For the past 20 plus years Australians have lived through a divisive climate debate that has resulted in policy confusion and inertia. But at last we have a book that explains how we have reached this impasse – Marian Wilkinson’s “The Carbon Club”.
Yes, we have lived through it. Yes, we have read all about it. But when you see the saga laid out by Wilkinson in the pages of The Carbon Club, it is still possible to be deeply shocked by the level of ineptitude on both sides of the debate; the cynicism and manoeuvrings of our elected political class; and the role of international activists, funded principally by the fossil fuel industry, the likes of Exxon Mobil and Chevron.
Wilkinson clearly believes in the dangers of man-made climate change but she doesn’t bring ideological blinkers to her analysis. She recognises that many climate denying scientists have strongly held beliefs; she lays out the bungling and incompetence of the Labor Party and the Greens as well as that of the Liberals and the Nationals.
But most of all she gives us the names and the faces – the backroom lobbyists and the corporate titans who have had enormous influence on Australian policymaking – or rather the lack of it.
Here are just a few takeaways from my reading of The Carbon Club:
- Wilkinson’s research is meticulous. There are 80 pages of chapter notes or footnotes. This book is an important contribution to Australian contemporary history. And Wilkinson has managed to weave a narrative through the decades to keep the reader focussed.
- The key role played by Hugh Morgan and his colleague Ray Evans in the early rise of the climate deniers is laid out in captivating detail in The Carbon Club.
- Morgan, the former chief executive of Western Mining, had calculated back in 1997 that Western Mining could be up for a $100 million bill post Kyoto to meet the cost of its greenhouse gas emissions reduction.
But, as Wilkinson points out, this was also ideological issue for Morgan. “He saw environmentalism as a religious movement and the battle over climate change as the biggest threat to liberal private enterprise culture since socialism,” she writes.
The influence of US fossil fuel companies was greater than I had imagined. According to Wilkinson, it was facilitated through US lobby groups – linked into Australia thanks to Hugh Morgan, Ray Evans and Cory Bernardi.

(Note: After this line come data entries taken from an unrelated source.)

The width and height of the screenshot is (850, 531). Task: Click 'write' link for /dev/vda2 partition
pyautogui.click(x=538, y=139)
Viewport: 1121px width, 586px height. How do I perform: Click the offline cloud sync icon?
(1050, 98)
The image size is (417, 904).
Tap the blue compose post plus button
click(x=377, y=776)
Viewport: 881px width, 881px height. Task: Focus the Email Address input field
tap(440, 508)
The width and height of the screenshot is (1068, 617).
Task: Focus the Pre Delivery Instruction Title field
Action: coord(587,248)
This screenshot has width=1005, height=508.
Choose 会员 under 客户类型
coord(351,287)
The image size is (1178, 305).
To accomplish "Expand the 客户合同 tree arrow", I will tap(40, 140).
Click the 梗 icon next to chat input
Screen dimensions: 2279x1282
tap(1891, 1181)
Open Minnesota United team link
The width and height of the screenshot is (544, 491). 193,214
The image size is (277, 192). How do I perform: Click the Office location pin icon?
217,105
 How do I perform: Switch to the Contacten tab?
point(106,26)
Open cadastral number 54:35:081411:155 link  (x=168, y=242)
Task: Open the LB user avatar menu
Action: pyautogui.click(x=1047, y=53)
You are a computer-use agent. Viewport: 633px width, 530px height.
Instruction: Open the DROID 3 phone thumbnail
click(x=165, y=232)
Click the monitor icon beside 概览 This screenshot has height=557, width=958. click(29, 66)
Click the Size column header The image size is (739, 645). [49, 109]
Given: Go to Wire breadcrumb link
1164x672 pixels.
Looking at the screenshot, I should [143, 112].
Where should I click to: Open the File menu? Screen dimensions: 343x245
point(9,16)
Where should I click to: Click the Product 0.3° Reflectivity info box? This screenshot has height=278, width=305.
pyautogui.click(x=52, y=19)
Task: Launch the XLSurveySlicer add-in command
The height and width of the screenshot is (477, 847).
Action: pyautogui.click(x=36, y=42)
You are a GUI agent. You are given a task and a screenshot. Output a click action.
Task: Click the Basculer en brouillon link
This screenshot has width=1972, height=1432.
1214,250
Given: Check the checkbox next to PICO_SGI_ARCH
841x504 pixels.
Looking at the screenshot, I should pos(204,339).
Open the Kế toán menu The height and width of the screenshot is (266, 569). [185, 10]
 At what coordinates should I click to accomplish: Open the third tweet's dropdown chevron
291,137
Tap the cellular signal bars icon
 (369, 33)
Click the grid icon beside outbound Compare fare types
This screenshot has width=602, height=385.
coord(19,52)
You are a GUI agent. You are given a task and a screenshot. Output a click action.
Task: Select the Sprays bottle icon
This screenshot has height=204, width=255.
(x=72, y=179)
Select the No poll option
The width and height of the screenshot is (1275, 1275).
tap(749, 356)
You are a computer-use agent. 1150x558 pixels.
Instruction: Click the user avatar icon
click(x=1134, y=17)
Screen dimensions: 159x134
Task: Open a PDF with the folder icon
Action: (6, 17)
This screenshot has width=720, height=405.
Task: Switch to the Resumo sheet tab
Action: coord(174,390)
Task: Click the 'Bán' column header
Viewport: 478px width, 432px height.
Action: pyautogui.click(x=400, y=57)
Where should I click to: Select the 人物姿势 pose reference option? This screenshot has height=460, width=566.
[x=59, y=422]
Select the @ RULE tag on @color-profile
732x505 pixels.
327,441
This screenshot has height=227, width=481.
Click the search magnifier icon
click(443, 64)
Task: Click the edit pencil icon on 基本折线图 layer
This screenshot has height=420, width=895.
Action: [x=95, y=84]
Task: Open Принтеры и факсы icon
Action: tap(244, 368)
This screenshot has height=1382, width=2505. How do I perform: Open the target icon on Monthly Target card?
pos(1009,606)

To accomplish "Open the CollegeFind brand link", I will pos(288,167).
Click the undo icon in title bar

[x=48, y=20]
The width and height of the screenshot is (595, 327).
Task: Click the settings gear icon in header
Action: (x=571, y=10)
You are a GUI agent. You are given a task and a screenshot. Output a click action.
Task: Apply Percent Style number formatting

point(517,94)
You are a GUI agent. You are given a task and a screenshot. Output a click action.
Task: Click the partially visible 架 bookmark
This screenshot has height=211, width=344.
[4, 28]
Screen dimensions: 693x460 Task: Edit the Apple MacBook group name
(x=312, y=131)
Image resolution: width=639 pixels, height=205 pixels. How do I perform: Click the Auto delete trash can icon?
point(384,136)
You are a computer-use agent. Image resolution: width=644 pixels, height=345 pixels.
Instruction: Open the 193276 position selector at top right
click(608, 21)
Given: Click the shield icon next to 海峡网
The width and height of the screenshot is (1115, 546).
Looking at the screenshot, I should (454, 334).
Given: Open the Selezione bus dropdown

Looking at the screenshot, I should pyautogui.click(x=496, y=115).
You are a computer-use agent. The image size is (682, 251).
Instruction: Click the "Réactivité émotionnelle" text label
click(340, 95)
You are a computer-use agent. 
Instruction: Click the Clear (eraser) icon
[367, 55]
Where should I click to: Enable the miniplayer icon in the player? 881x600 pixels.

The Carbon Club emphasises, in particular, the international linkage of the climate deniers and their role in cultivating a coterie of climate sceptic scientists. These scientists were important to politicians and business leaders.
“Their scepticism, passionately believed in most cases, removed the moral imperative to act on climate change.”
The Frontiers of Freedom Foundation of the US, a Washington based think tank funded by the oil industry, was first brought to Australia by Ray Evans and Hugh Morgan back in 1997.
Senator Cory Bernardi later played a critical role in linking US lobby groups with like minded Australians and spent time in the US studying strategies with groups such as the Cool Heads Coalition and the Competitive Enterprise Institute, another Washington think tank funded by Exxon Mobil.
- There were influential lobby groups at home too. Morgan sat on the board of the Cormack Foundation – the Liberal Party cash cow, a multi million dollar investment fund that determined the extent of the millions to be funnelled to Liberal Party coffers.
The Cormack Foundation also funded a key participant in the climate debate, the Institute of Public Affairs. Morgan was on its executive committee at one point.
- The most entertaining chapter of the book showcases the sheer effrontery of Tony Abbott when he came to power in 2013. The first act of his government was to sack Dr Tim Flannery, head of the Climate Commission.
- This was closely followed by giving the boot to Martin Parkinson – then Treasury Secretary but a former head of the Department of Environment.
- Even before the Federal election, Abbott had sent a warning letter to Jillian Broadbent, chair of the Clean Energy Finance Corporation, ordering her to ‘immediately cease to assess or make any further approvals or payments.’ The Carbon Club is worth buying for this chapter alone.
Wilkinson ends her book on a slightly optimistic note.
“For over two decades, Australia’s politicians have been fighting the climate wars fuelled by the carbon club. But despite the political carnage, the science of climate change has not been defeated.
The carbon club is breaking up as the climate crisis becomes more urgent. The next decade will determine whether the country and its leaders can rise to the challenge that lies ahead.”
Colleen Ryan is a former editor of the Australian Financial Review, and a former US and China correspondent.